Dataset content:
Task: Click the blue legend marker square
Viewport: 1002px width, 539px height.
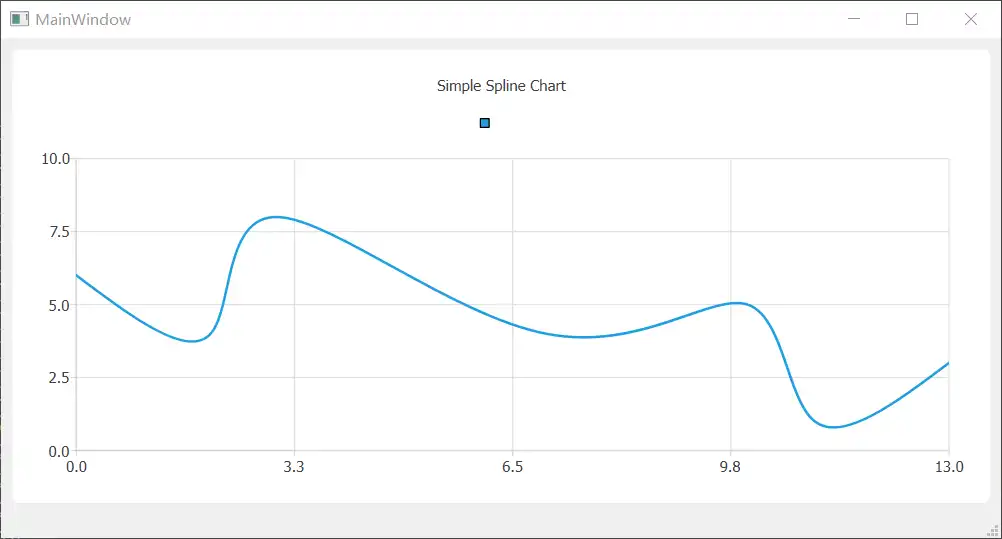Action: (485, 123)
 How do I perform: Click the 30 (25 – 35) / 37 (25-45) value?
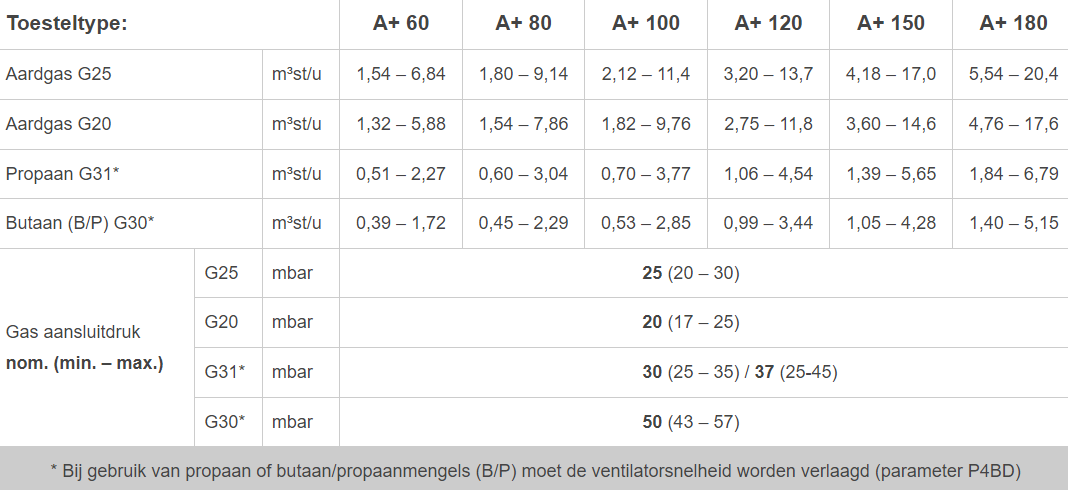point(739,372)
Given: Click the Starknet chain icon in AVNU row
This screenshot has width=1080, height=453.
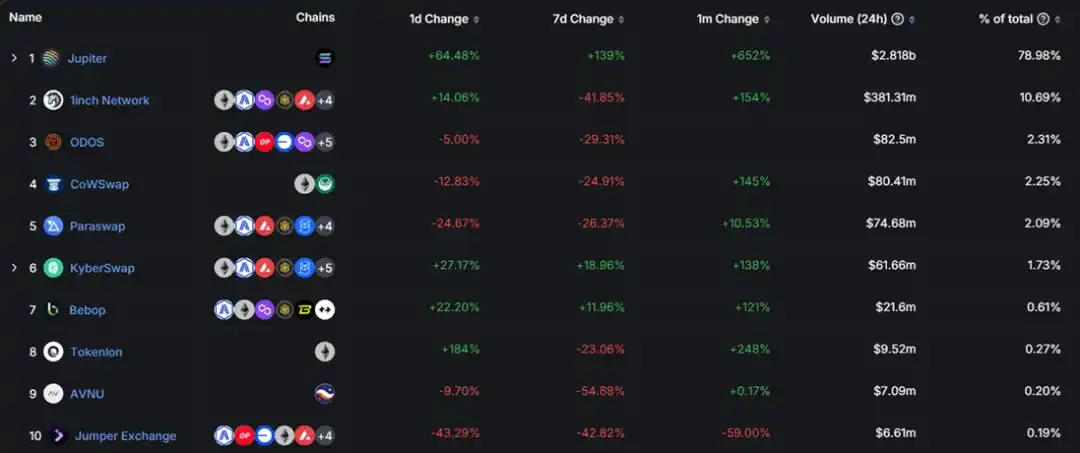Looking at the screenshot, I should 325,394.
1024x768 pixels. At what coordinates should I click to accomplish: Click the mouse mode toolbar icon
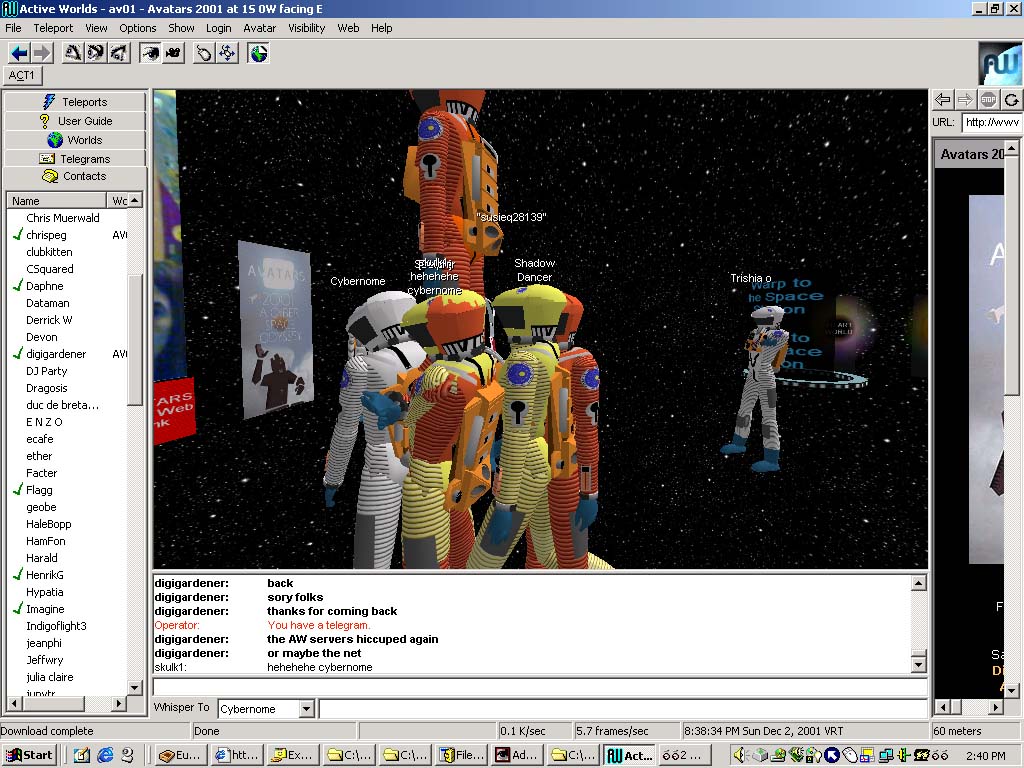click(x=204, y=53)
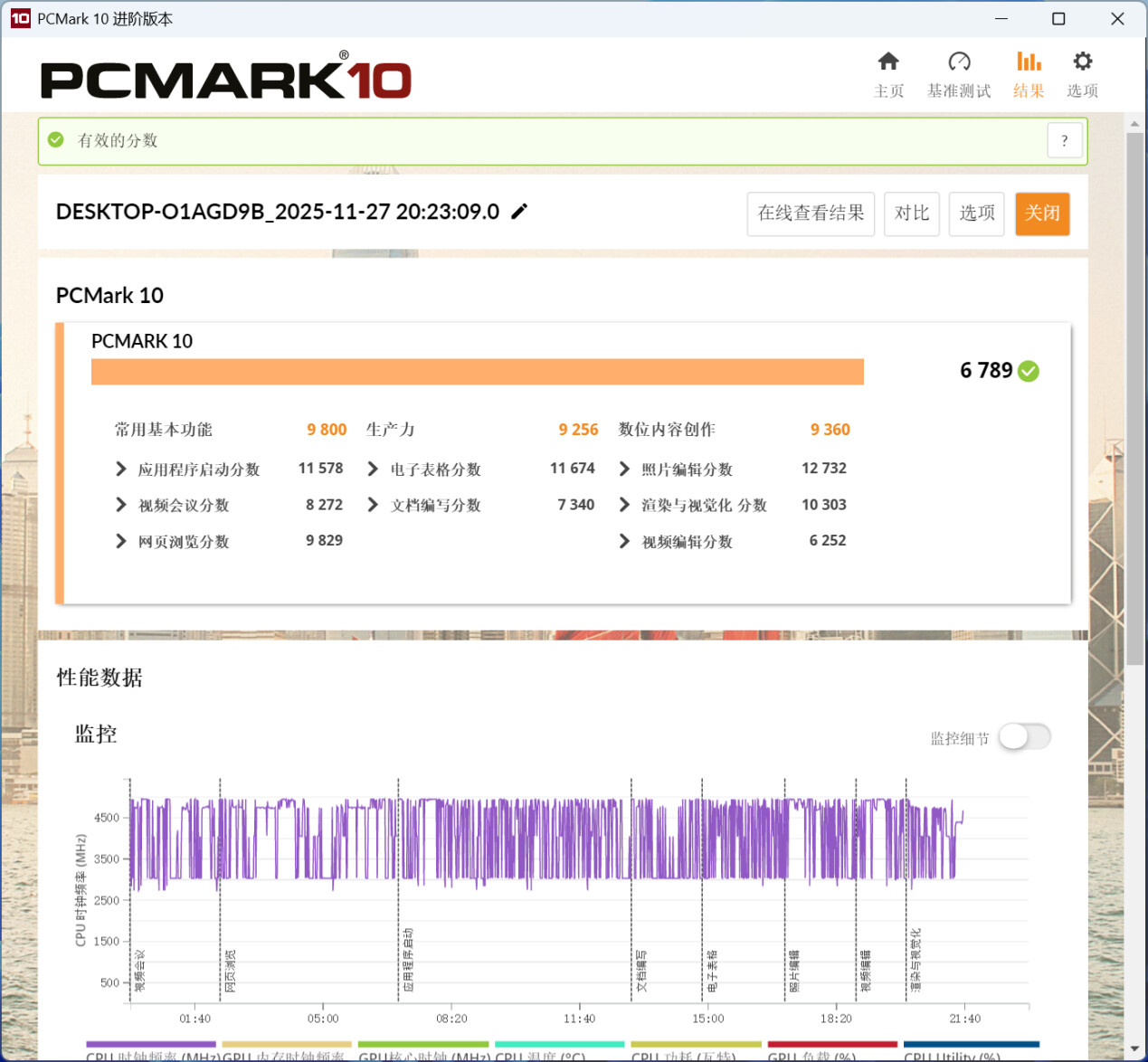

Prompt: Word for word, restate the lines from the one containing "1024x768 pixels. At" through the end of the entries. Do not include pictures.

Answer:
1024x768 pixels. At what coordinates should I click to accomplish: Click the mouse mode toolbar icon
click(x=204, y=53)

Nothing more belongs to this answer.